Aufgabe 1: Erklären Sie anhand des Seitenauszugs über die Haller Wüstenbussarde, warum Ute Kugler eine flaumige Minifeder vom Kopf des Vogels streicht. Antworten Sie in ein bis drei Sätzen.

Die Haller Stadtverwaltung beauftragt Ute Kugler damit, gegen Tauben vorzugehen. Wüstenbussarde vergrämen jetzt regelmäßig die Vögel, die in der Stadt viel Kot hinterlassen.

Schwäbisch Hall. Soraya sitzt ruhig auf dem Lederhandschuh. Das Wüstenbussard-Weibchen blickt zum Haller Rathausdach hoch. Dort schaut etwas empört eine Taube von der Dachrinne herunter. „Du hast dich noch nicht stadtfein gemacht“, sagt Kugler liebevoll zu dem „Harris’s Hawk“, der zur Familie der „Habichtartigen“ zählt. Sie streicht vorsichtig eine flaumige Minifeder vom Kopf des Vogels. „Er mausert sich gerade.“

Der mit seinen 820 Gramm leicht wirkende Vogel hebt ab. Die braunen Federn tragen ihn wie schwerelos davon. Das fünf Jahre alte Tier zieht einen Kreis über das Ziegeldach. Die geräuschlose Machtdemonstration wirkt. Die Taube flattert davon.

Aufgabe 2: Tauschen Sie in der Auflistung von der Zeile mit "You are a computer-use agent. 978x498 pixels." bis einschließlich der Zeile mit "Action: (336, 144)" "Viewport" gegen "Anzeigebereich" aus. Geben Sie nur diese Zeilen wieder, sonst unverändert.

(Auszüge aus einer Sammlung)
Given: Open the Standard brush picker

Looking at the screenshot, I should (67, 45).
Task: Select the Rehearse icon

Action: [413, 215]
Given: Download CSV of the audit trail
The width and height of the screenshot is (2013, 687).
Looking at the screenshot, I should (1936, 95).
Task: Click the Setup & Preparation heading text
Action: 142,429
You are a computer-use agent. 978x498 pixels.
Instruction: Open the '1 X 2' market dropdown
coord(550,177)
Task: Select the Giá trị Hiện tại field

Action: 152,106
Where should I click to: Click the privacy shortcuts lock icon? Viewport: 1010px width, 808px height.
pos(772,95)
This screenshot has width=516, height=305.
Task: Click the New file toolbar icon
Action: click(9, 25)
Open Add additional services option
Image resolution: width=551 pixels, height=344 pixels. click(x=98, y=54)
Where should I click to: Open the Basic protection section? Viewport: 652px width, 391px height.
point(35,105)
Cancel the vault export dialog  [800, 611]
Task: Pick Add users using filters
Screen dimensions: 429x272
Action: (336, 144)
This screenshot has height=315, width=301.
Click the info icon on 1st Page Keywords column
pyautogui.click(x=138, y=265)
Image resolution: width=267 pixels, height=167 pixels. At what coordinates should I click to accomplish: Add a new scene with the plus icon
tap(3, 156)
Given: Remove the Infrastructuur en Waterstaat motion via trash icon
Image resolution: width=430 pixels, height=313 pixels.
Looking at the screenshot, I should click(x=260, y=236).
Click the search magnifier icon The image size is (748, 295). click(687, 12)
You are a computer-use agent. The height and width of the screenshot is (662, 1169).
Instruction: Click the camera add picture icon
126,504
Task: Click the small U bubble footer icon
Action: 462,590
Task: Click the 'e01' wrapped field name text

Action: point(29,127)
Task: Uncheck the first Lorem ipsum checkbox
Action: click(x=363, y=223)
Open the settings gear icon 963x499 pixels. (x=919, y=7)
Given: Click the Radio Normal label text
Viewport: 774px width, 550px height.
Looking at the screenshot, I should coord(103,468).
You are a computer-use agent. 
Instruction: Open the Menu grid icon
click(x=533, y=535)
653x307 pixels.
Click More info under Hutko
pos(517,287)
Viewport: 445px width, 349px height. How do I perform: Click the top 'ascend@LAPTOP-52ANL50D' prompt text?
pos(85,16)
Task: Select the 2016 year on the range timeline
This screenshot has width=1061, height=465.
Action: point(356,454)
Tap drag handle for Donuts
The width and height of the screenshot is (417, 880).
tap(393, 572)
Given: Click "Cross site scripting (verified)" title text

Vollständige Antwort 1: Der Vogel mausert sich gerade, wie Kugler selbst sagt: „Er mausert sich gerade.“ Deshalb sitzt eine lose Minifeder auf seinem Kopf. Kugler bemerkt dazu: „Du hast dich noch nicht stadtfein gemacht.“

Vollständige Antwort 2:
You are a computer-use agent. 978x498 pixels.
Instruction: Open the '1 X 2' market dropdown
coord(550,177)
Task: Select the Giá trị Hiện tại field

Action: 152,106
Where should I click to: Click the privacy shortcuts lock icon? Anzeigebereich: 1010px width, 808px height.
pos(772,95)
This screenshot has width=516, height=305.
Task: Click the New file toolbar icon
Action: click(9, 25)
Open Add additional services option
Image resolution: width=551 pixels, height=344 pixels. click(x=98, y=54)
Where should I click to: Open the Basic protection section? Anzeigebereich: 652px width, 391px height.
point(35,105)
Cancel the vault export dialog  [800, 611]
Task: Pick Add users using filters
Screen dimensions: 429x272
Action: (336, 144)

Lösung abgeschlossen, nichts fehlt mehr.